Album Review
Fleet Foxes - Crack-Up
4 StarsThe Fleet Foxes we already know but on a much, much bigger scale.
Crack-Up might very well be the best Fleet Foxes record to date. It is just that though, a Fleet Foxes record. Talk of experimentation and expansion in epics lasting up to 9 minutes is there, but barely. There’s evidence of the band looking further afield than their usual American indie-folk, country and blues leanings in fleeting moments like the subtle faded sample of Etheopian Jazz legend Mulatu Astatke on ‘On Another Ocean’ or in the expansive, mystical and broken up ‘Third of May / Odaigahara’ but they make a fraction of the record. What this album actually is, is the Fleet Foxes we already know but on a much, much bigger scale – and that’s all it needs to be.
It’s been nearly seven years since ‘Helplessness Blues’ and nearly a decade since their debut - enough time has passed that the return from Fleet Foxes would be anything other than disappointing if it didn’t sound like what made them so special in the first place. Its familiarity also doesn’t mean that ‘Crack-Up’ isn’t fresh or unable to stand out from its predecessors either.

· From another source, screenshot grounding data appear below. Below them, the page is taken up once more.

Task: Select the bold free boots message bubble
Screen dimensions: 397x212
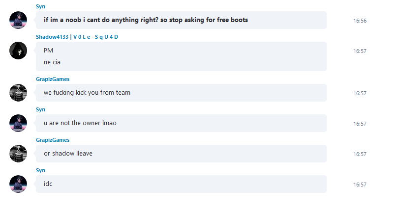Action: (182, 20)
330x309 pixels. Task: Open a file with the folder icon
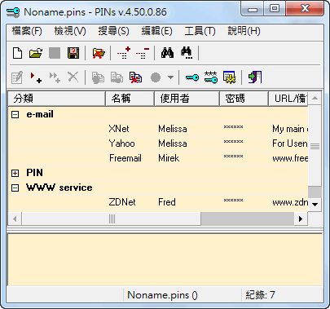tap(36, 53)
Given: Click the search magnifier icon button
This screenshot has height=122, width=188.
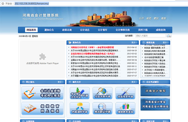Looking at the screenshot, I should click(x=169, y=36).
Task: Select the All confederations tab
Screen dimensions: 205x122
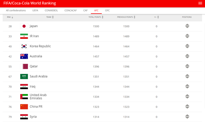Action: pyautogui.click(x=16, y=10)
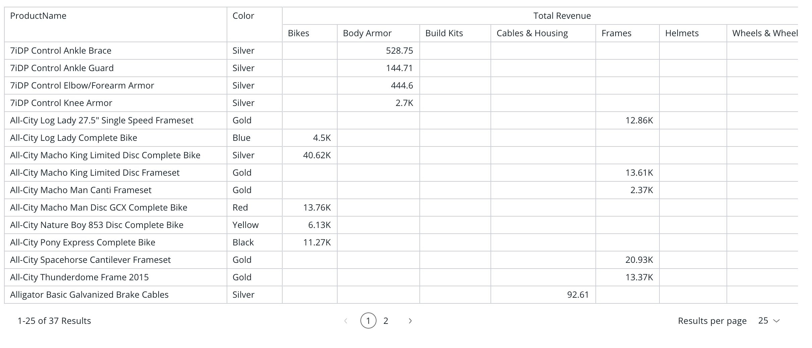Select the Body Armor column header

coord(367,33)
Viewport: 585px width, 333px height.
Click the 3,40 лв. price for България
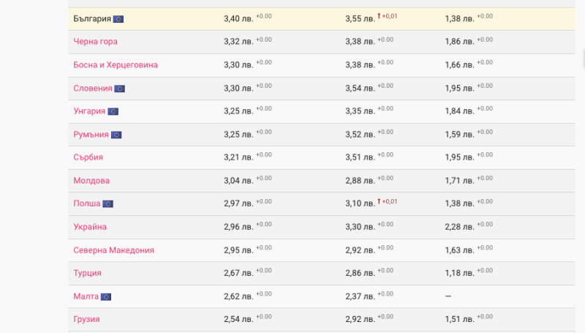pos(238,18)
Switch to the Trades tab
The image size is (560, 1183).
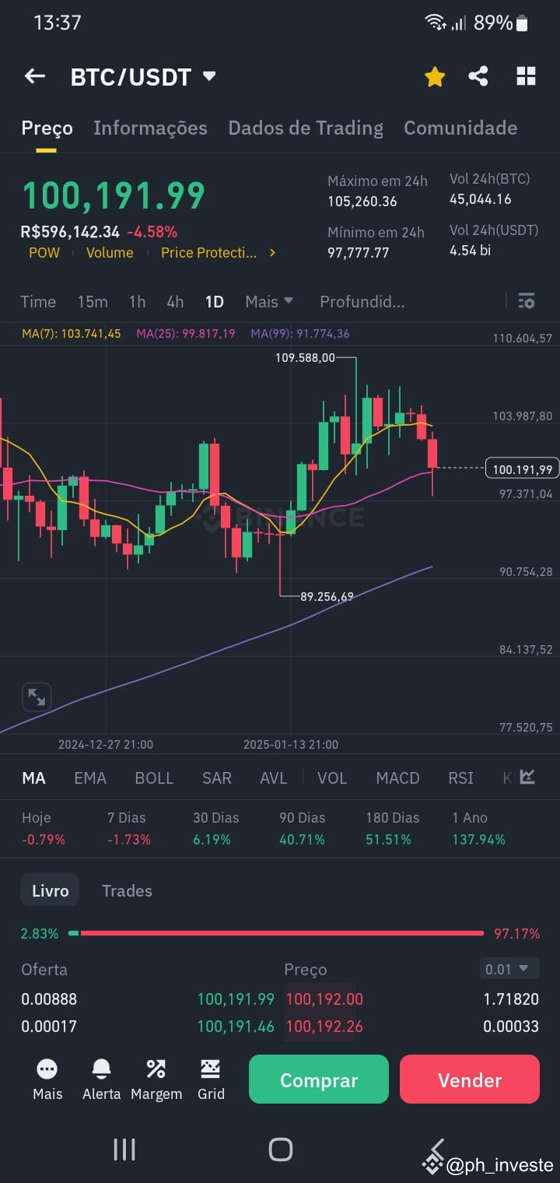[127, 890]
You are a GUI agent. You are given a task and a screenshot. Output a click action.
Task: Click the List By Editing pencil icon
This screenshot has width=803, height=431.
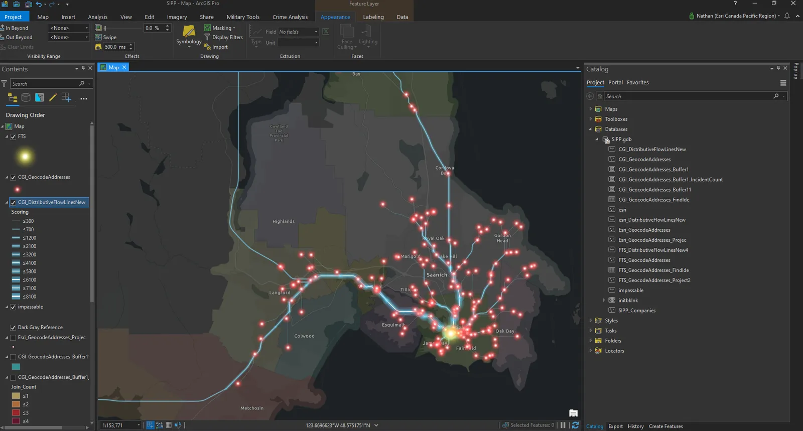click(x=53, y=98)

Every track feels grander, richer and more powerful - Robin Pecknold’s vocals more hauntingly beautiful because they rise powerfully from a flowing, swelling body of sound.
Take the simple fiddle and crisp percussion of ‘Helplessness Blues’’ ‘Bedouin Dress’ and put it next to the vocal harmonies and spacey, echoing undercurrents of ‘If You Need To, Keep Time On Me’. The structure and component parts aren’t so very different, but the emotion there is so much more alive as a result of the layered vocals, multiple pianos, organs, guitars and digital elements that make up the track.
In 2017, a musical landscape very differently poised for the kind of music Fleet Foxes make than when they last released an album, they more than hold their own. Rather than fumbling in the dark in attempts to progress too much, Fleet Foxes take the past and make it the present. Focusing in on every ounce of the strain, reward, joy and struggle of the relationship between Robin and co-founder Skyler Skjelset, there’s a depth present that can only come with time. The same but different, more polished yet more heartfelt, forceful yet calm – Fleet Foxes are in turmoil, but a turmoil that’s completely under their control.